**WHAT THE EXERCISE ASKS:** Recast the records from the line that contains "The image size" through the line that contains "Screen dimensions: 1568x770 (x=1060, y=233)" as a JSON list of strings, one string per line, leaving out blank lines and the pictures.

===== DATA SHOWN =====

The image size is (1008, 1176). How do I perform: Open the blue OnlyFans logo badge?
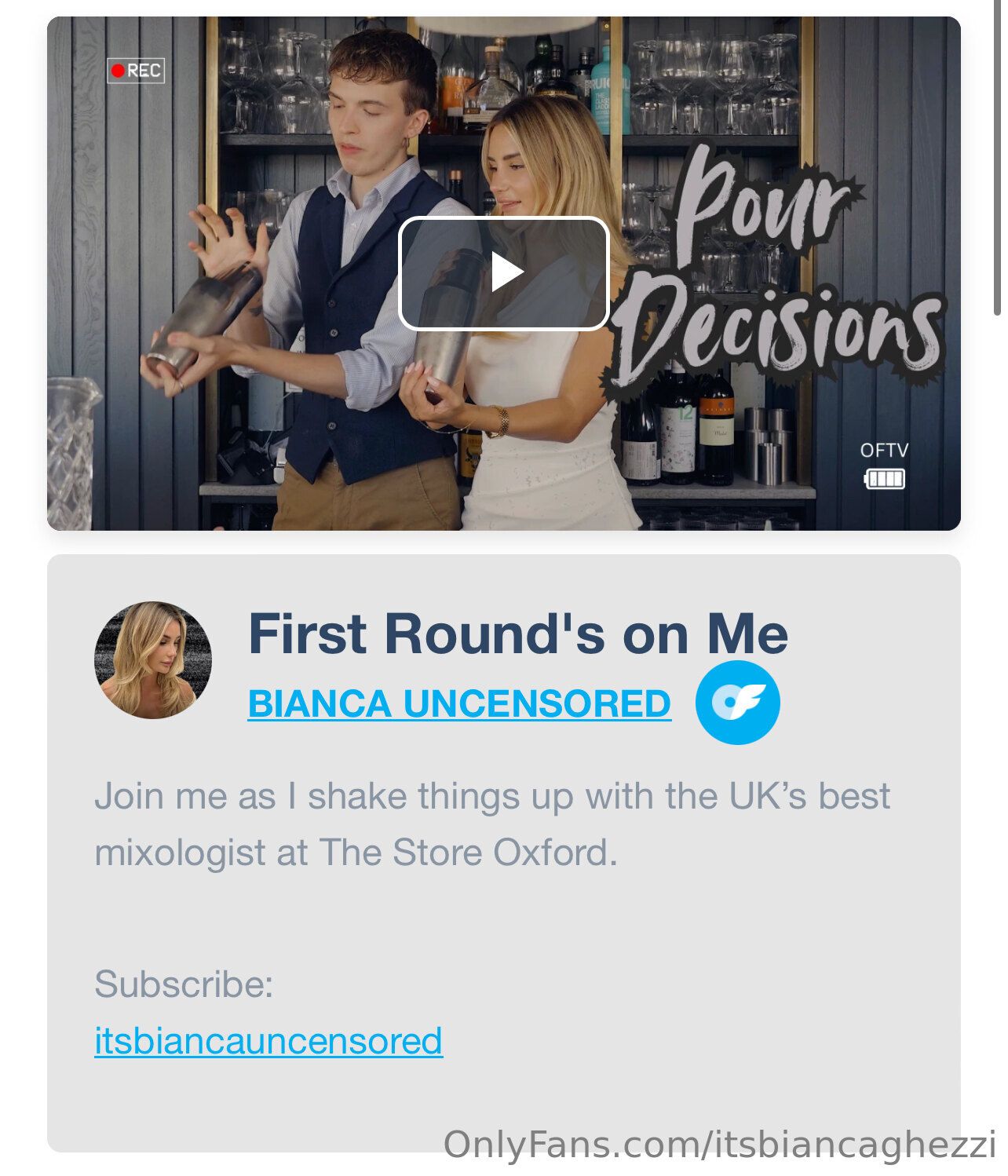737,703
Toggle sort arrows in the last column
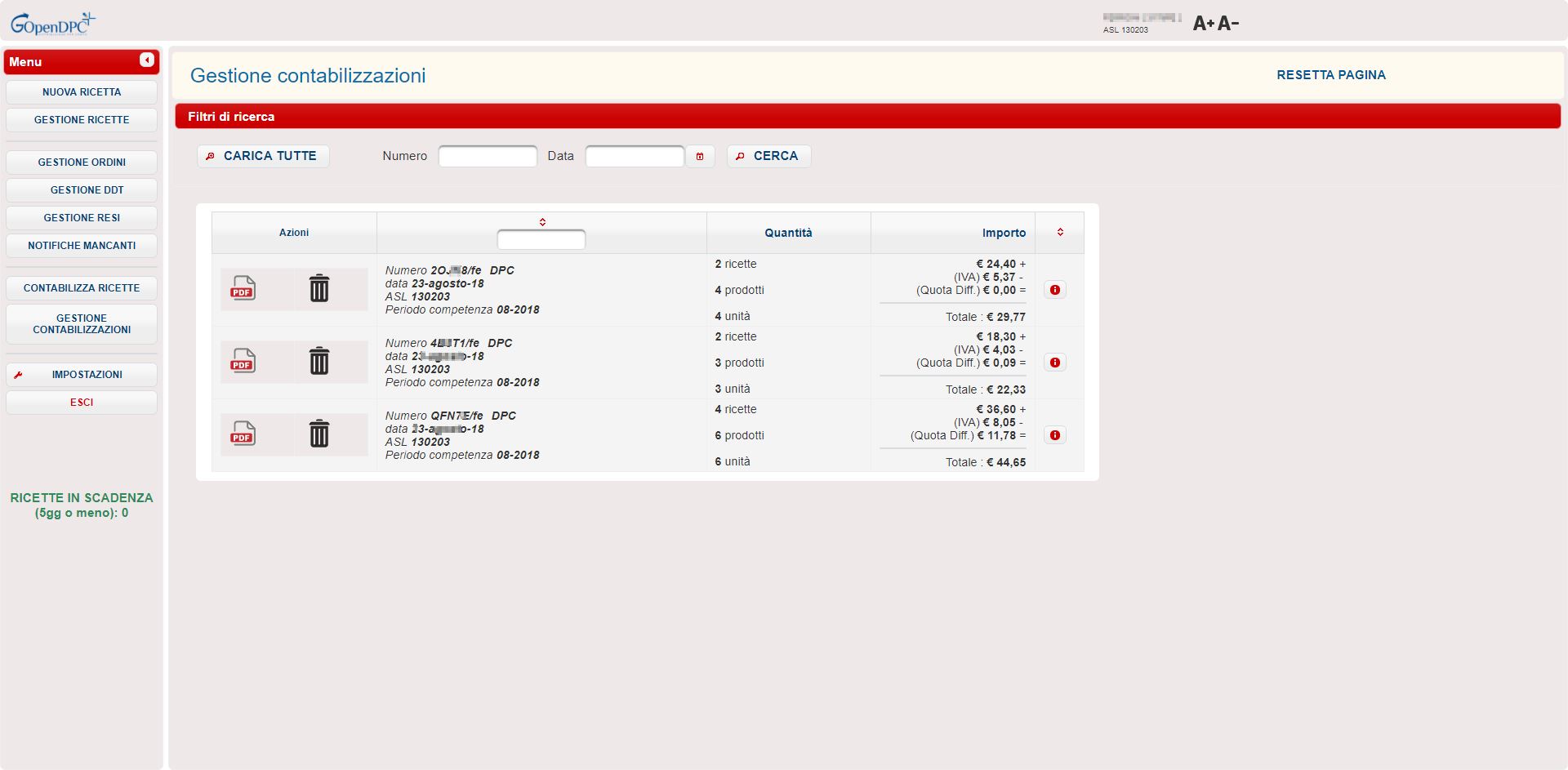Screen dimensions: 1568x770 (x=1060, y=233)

=====
===== DATA SHOWN =====

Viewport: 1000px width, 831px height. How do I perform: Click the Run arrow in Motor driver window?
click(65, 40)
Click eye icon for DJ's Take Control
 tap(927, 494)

=====

**WRITTEN REPLY:**
[
  "The image size is (1008, 1176). How do I perform: Open the blue OnlyFans logo badge?",
  "737,703",
  "Toggle sort arrows in the last column",
  "Screen dimensions: 1568x770 (x=1060, y=233)"
]